„Barbie” w reżyserii Grety Gerwig to jeden z najbardziej wyczekiwanych filmów tego roku. Historia, w której ikoniczna postać zostaje wyrzucona z Barbielandu, bo nie jest dostatecznie idealna, jak na jego standardy, ma wyrwać nas ze schematów myślenia na temat tej bohaterki. Tytułowa rola przypadła Margot Robbie, która w wyścigu o angaż pokonała między innymi Amy Schumer oraz Anne Hathaway. Barbie jednak nie mogłaby się obejść bez Kena. W tej roli Ryan Gosling. Nie dziwi zatem fakt, że zbliżająca się wielkimi krokami premiera sprawia, że tych dwoje ma ręce pełne roboty. Z pewnością jednak mniej zawodowo do zobowiązań związanych z promocją filmu mogą podejść kibicujący im najbliżsi. Było to widać chociażby podczas imprezy związanej z nadchodzącą premierą filmu „Barbie”, która odbyła się w Toronto. Ryan Gosling zabrał na różowy dywan swoją siostrę. Ta nie tylko towarzyszyła mu, kiedy pozował fotoreporterom, ale jeszcze udzieliła wywiadu, w którym powiedziała o drzemiącej w jej bracie „Kenergy”.

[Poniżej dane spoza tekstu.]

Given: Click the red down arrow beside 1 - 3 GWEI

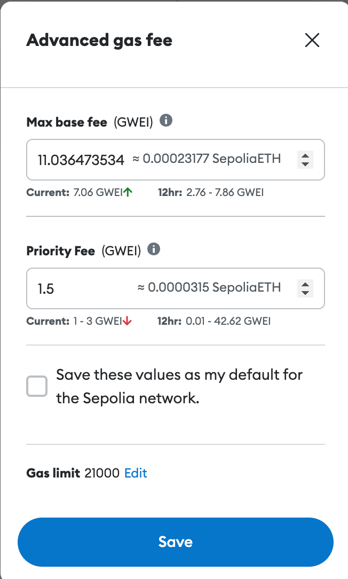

Ryan Gosling z siostrą na różowym dywanie

Światowa premiera „Barbie” odbędzie się 19 lipca, w Polsce na film będziemy musiały i musieli poczekać dwa dni dłużej. Zanim jednak film trafi na ekrany kin, głównych bohaterów zobaczymy jeszcze nie raz na rozmaitych eventach promujących tytuł. Jedno z nich zorganizowano w Toronto. Najwyraźniej Ryan Gosling dostał na wydarzenie podwójne zaproszenie, bo na kanadyjskiej imprezie pojawił się razem ze swoją starszą siostrą. Szybko okazało się, że prasa była zainteresowana Mandi Gosling równie bardzo, co jej bratem. ET Canada zaprosiło ich nawet do wspólnego wywiadu, w którym na jaw wyszło, że rodzeństwo łączy wyjątkowa więź. Mandi skomentowała przede wszystkim charyzmę Ryana jako Kena.

To było dla mnie takie oczywiste – skomentowała Mandi swoją reakcję po usłyszeniu wiadomości, że jej brat został obsadzony w roli kultowej lalki. Oczywiście, że jest Kenem! – kontynuowała.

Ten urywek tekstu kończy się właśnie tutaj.